Showing posts with label Dix. Show all posts
Showing posts with label Dix. Show all posts

Wednesday, May 14, 2014

Communion Services in the Early Church

In the early church, there were three main types of service – the agape meal, the synaxis (similar to Service of the Word), and the eucharist (Greek for “thanksgiving”). Over the years, the agape meal largely faded out, and the synaxis and eucharist merged to make the modern Communion Service. In this post, I'll trace very briefly how we got from the Early Church (pre-325) to the modern situation in the Church of England.

Synaxis

The structure of the synaxis was as follows: Greeting, Bible Reading, Sung Worship, Bible Reading, Sermon, Outsiders Leave, Prayers, Dismissal. I've already written about how some of the elements worked, but one development it's worth noting is that the “traditional” pattern of Epistle, Psalm and Gospel readings developed from the earlier practice of one reading at the start of the service, then a time of sung worship (usually using Psalms), then a second reading which was the basis for the sermon. Outsiders were welcome to attend the service, but were expected to leave after the sermon and before the prayers. Catechumens (people who were preparing for baptism) were welcome to stay for the prayers but were expected to leave before the Eucharist, at what is now the Peace.

Eucharist

Dix identifies four key stages in the Eucharist service, which are reflected in the gospels – Jesus took bread (1), he gave thanks (2), he broke it (3) and gave it to the disciples (4).
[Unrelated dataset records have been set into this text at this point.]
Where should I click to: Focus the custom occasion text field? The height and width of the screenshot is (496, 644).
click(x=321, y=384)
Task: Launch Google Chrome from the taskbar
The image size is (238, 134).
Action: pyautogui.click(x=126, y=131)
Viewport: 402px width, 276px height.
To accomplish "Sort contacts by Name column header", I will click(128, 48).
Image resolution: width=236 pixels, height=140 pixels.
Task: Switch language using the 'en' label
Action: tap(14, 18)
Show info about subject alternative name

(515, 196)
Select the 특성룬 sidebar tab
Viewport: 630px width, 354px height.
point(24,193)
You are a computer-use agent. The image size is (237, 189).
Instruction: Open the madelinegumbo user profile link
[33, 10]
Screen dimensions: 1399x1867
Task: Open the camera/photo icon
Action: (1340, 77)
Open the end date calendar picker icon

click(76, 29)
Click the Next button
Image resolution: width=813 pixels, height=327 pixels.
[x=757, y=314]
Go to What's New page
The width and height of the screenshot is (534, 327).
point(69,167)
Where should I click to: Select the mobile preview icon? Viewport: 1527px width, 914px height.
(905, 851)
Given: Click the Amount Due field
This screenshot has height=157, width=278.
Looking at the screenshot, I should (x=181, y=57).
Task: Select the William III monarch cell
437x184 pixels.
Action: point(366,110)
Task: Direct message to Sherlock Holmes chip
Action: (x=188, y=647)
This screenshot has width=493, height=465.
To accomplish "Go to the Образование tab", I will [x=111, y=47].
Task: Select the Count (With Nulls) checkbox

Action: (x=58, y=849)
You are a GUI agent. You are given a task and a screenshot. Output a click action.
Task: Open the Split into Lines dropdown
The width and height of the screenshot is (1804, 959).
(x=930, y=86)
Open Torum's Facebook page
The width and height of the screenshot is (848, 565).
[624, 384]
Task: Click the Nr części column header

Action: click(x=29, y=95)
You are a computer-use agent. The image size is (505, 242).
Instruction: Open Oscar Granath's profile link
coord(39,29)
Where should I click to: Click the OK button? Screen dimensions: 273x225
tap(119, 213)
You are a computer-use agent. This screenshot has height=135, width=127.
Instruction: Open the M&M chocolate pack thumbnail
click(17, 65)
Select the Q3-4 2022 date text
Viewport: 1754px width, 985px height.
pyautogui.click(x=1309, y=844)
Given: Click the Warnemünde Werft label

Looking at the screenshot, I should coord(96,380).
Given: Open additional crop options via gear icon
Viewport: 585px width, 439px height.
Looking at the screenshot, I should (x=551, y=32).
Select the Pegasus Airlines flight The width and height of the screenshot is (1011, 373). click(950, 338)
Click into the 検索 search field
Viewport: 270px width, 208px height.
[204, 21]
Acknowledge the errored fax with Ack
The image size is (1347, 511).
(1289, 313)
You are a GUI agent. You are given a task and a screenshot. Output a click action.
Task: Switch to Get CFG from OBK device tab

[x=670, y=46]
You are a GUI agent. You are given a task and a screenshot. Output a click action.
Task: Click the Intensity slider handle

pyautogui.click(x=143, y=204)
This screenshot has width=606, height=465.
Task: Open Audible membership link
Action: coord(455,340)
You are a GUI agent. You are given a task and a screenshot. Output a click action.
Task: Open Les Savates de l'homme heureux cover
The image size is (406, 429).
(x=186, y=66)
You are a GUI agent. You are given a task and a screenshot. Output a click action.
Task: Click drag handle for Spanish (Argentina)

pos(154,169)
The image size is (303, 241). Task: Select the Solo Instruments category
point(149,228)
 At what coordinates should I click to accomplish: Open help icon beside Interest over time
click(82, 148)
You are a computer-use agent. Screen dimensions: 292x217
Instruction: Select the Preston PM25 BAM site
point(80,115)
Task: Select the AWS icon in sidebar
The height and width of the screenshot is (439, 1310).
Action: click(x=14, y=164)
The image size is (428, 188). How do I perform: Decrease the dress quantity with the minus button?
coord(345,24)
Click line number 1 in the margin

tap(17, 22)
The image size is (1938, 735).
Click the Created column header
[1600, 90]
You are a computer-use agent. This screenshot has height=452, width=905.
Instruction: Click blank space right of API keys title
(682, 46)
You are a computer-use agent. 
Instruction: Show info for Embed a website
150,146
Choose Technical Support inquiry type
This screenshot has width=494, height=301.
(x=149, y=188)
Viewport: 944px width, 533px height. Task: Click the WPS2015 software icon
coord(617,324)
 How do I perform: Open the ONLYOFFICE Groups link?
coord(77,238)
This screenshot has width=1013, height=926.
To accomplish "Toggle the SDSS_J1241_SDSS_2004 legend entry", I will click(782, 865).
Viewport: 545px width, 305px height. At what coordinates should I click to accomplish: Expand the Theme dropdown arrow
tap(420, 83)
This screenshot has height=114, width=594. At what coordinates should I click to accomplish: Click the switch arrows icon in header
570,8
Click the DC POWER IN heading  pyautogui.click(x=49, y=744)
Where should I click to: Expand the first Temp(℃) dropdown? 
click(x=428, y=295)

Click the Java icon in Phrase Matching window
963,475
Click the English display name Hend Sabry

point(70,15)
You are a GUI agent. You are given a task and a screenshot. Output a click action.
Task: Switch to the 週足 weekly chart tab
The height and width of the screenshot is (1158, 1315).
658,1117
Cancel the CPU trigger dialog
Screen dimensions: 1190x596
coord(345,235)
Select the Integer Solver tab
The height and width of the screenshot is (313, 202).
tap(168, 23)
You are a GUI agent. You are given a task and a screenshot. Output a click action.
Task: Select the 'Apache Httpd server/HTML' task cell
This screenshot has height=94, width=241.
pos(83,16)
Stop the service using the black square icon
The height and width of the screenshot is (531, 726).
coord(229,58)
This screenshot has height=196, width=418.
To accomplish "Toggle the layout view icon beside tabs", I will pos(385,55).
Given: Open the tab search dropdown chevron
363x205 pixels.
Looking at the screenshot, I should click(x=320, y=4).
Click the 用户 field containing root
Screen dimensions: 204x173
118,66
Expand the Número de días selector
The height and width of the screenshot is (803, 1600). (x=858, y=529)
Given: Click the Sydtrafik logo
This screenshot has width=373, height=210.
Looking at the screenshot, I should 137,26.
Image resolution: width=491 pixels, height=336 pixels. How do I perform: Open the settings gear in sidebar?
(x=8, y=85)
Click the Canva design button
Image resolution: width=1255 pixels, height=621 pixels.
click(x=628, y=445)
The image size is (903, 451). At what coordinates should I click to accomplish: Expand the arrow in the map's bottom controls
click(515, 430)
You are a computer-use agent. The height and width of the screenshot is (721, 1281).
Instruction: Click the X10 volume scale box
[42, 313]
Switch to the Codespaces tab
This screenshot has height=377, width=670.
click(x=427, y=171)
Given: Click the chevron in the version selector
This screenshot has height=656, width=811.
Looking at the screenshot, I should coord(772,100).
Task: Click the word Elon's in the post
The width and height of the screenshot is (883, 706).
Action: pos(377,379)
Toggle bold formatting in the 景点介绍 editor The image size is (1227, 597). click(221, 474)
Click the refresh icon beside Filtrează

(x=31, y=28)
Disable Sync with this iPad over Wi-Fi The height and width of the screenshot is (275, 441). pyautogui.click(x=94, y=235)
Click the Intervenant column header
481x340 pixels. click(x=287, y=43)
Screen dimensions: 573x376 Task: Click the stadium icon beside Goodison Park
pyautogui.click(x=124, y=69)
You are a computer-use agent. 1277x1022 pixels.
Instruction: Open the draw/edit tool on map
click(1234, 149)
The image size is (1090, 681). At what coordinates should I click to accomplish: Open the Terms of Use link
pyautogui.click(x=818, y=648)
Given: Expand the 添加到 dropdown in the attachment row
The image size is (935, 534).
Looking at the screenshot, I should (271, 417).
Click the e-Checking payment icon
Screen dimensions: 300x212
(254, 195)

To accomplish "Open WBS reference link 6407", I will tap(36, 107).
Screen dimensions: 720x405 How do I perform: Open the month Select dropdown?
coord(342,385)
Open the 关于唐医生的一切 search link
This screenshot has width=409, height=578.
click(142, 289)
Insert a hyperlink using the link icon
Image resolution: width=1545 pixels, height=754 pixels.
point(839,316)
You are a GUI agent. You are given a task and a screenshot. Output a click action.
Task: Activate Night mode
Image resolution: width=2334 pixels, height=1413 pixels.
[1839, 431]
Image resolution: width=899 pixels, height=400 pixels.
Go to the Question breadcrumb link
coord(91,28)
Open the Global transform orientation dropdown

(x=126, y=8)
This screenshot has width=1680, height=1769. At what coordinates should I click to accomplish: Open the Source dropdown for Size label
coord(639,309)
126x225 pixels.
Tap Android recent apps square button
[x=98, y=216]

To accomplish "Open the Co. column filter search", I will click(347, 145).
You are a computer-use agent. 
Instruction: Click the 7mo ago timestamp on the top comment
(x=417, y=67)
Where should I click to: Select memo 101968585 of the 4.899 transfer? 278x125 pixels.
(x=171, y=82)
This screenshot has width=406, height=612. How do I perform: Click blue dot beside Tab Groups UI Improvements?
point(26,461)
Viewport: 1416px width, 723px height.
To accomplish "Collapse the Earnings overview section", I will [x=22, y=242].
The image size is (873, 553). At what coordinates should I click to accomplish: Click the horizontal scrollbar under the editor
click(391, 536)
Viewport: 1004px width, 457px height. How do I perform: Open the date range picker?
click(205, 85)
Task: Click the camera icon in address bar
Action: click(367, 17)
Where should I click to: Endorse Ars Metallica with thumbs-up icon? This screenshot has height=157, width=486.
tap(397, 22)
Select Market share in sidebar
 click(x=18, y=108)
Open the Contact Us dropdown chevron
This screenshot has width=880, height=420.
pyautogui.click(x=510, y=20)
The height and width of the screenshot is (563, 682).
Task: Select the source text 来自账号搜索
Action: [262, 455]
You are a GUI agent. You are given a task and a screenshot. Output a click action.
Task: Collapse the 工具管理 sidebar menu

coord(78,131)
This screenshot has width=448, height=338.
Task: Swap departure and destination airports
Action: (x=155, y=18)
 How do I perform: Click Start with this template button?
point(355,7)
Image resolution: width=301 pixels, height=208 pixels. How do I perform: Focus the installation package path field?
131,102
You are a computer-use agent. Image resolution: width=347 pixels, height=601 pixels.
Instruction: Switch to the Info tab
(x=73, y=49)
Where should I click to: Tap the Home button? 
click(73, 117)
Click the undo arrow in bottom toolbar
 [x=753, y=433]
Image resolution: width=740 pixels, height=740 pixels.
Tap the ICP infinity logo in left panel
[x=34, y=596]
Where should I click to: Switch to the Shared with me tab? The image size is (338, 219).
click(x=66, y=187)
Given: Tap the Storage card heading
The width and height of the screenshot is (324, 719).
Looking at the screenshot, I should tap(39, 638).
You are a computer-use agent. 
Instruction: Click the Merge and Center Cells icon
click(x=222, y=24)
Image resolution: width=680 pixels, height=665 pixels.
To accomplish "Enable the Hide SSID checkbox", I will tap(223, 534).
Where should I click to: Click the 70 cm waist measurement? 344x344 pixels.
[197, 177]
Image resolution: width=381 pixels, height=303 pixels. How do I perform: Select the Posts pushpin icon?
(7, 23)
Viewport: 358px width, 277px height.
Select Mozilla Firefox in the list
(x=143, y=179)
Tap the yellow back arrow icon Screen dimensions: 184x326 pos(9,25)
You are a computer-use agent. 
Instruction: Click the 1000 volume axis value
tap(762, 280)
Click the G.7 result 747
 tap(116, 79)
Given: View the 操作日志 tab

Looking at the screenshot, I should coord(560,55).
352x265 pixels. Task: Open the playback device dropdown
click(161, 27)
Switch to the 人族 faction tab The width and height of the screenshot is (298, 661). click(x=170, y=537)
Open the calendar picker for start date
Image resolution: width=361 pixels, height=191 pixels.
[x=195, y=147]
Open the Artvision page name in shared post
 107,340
Offertory - “he took bread”
Originally there was just one loaf (1 Cor 10:17), but in the 100s AD, members of the congregation brought their own bread to church to share, and it was brought forwards at this point, like the wave offering or the grain offering in the OT. People offering their own bread for the Communion came to be seen as symbolic of offering their lives to God and having them transformed; after people started believing that the bread became Jesus during the prayer, it eventually got confused into the idea of us offering Jesus' sacrifice on the cross. To make it clear that we can only offer ourselves to God because of what God has done in giving Jesus as a sacrifice in our place, Cranmer moved the language of offering ourselves to after the Communion. Sometimes (e.g. 1662) the offertory gets confused with the money offering too. (Wafers are a much later innovation, and in my opinion a wrong one.)
Eucharist - “he gave thanks”
A prayer was said over the bread and wine, thanking God. The prayer typically followed the pattern: blessing God, thanks for creation, thanks for redemption, thanks for the new covenant (and our place in it), institution narrative (i.e. the story of the Last Supper), prayer for us as we receive communion, praising God again. Later on, the Sanctus came to replace or be integrated into the Thanksgiving sections. The key phrase in this whole section is Jesus' command to “do this in remembrance of me” - reminding us that we are sharing communion to remember Jesus. The Prayer of Humble Access is descended from the minister's prayer for the people as we receive communion.
Sometimes other prayers were inserted after the Eucharistic Prayer, largely because of the 4th century idea that the prayer of thanksgiving “consecrated” the bread and the wine, and that somehow God was therefore more present then, and so prayer was more likely to be heard. We see remnants of this in the use of the Lord's Prayer in Common Worship Order 1. Sometimes it even went far enough that the prayers during the Synaxis ceased to be used – we don't need two periods of intercession during the service. Of course, originally, the prayers of intercession were in the Synaxis rather than the Eucharist, and I think that's the best place for them.
Fraction - “he broke it”
The bread is broken so that it can be distributed. Originally this may well have used 1 Cor 10:17, but after the church stopped using just one loaf they switched to using words like “God's holy gifts for God's holy people” or “the body of Christ, broken for you.” Sometimes people today use 1 Cor 10:17 "though we are many, we are one body, for we all share in the one bread", but do it without using one loaf. That seems silly to me. In the medieval church, the Fraction came to be seen as the point at which Jesus' body was actually broken, so Cranmer dropped it altogether. 1662 re-introduced it during the Institution Narrative, which is historically odd.
Communion - “he gave it to them”
Distribution of the bread and wine was usually done with the ministers standing, and the people walking between them. Afterwards, there was just a short dismissal and the service ended.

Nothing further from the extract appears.